Judge DiFiore thanked the staff for their hard work but appeared concerned about the lack of personal protective equipment among the officers and clerks in the room.

One of Judge DiFiore's stated rationale for the move to this "virtual court" in a Monday video address was to reduce the number of people present, citing an "unacceptably large number of lawyers and agency personnel" in court, which was "not consistent" with advice from public health authorities who have mandated avoiding all gatherings during the coronavirus outbreak.

"Don't be afraid to wear the masks, people," she said, looking around.

The chief clerk, Justin Barry, assured her that there are enough gloves and masks available for any who request them.

Judge DiFiore told Law360 that she was "extraordinarily proud" of her court staff.

"These are extraordinary times. We are using extraordinary measures," Judge DiFiore said, responding to observations that the pace of arraignments seemed slow, the video chat a bit glitchy and uneven use of protective gear in the room. "All of them are working so we can be open. So that we can do it in a safe, God willing, way."

One defense attorney argued that her client, who is charged with first-degree rape and first-degree criminal sexual act, was harmed by the new remote arraignment because it was impossible for the court to see him.
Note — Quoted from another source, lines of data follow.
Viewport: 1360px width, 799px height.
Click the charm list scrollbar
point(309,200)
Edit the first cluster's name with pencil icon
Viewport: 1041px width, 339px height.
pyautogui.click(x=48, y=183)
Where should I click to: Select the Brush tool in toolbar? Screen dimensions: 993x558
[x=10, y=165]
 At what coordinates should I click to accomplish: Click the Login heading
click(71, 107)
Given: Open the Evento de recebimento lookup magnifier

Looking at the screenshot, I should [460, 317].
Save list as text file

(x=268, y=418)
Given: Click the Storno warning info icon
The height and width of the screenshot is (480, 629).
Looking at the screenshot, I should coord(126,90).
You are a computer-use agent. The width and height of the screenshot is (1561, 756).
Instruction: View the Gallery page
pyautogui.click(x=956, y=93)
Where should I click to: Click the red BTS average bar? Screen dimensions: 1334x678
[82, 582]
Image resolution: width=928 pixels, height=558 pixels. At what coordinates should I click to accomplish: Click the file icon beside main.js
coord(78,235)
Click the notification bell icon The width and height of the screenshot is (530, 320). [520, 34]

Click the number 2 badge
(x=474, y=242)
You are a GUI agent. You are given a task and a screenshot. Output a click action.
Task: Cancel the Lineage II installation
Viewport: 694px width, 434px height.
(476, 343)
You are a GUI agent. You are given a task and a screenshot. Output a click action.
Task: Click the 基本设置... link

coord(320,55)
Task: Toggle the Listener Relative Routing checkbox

"If he were not behind a gate," argued Sarah Kaufman of the New York County Defender Services, the judge could see that the defendant had no injuries consistent with the struggle alleged by prosecutors as he might be able to during a traditional in-person arraignment.

Kaufman also said that setting any bail would effectively place her client in an "unsafe environment" — a New York City jail during the coronavirus pandemic. The judge set bail at $50,000 cash, over $75,000 on credit, and $100,000 on a partially secured bond.

Throughout the morning and afternoon proceedings, a couple sat in the gallery benches and waited for their 18-year-old son, who they said has the mental aptitude of a 12-year-old, to be arraigned after he had been arrested early Tuesday morning.

"They've got to get it together. He's been in here over 24 hours," the mother told Law360 around 2 p.m., asking not to be identified to protect her son. She had asked court officers that morning to speak with her son's lawyers in advance, fearing he could not get proper legal representation without his parents' help.

"My son doesn't know how to verbally express himself," the mother said. "My son and I really need to speak to the lawyer."

But court officers told her there would be no attorneys present in the courtroom, either for the government or on her son's behalf. From the gallery, the only sight the parents could see was the back of a television screen and a chorus of voices as other defendants were being arraigned.

"For my son to be on TV with the judge, this is going to be a lot for him," the mother added. She had been sitting at the courthouse with her husband since the previous afternoon when they waited until midnight and then returned first thing in the morning.

But, the weary mother said, they dared not leave the courtroom and miss their son's arraignment.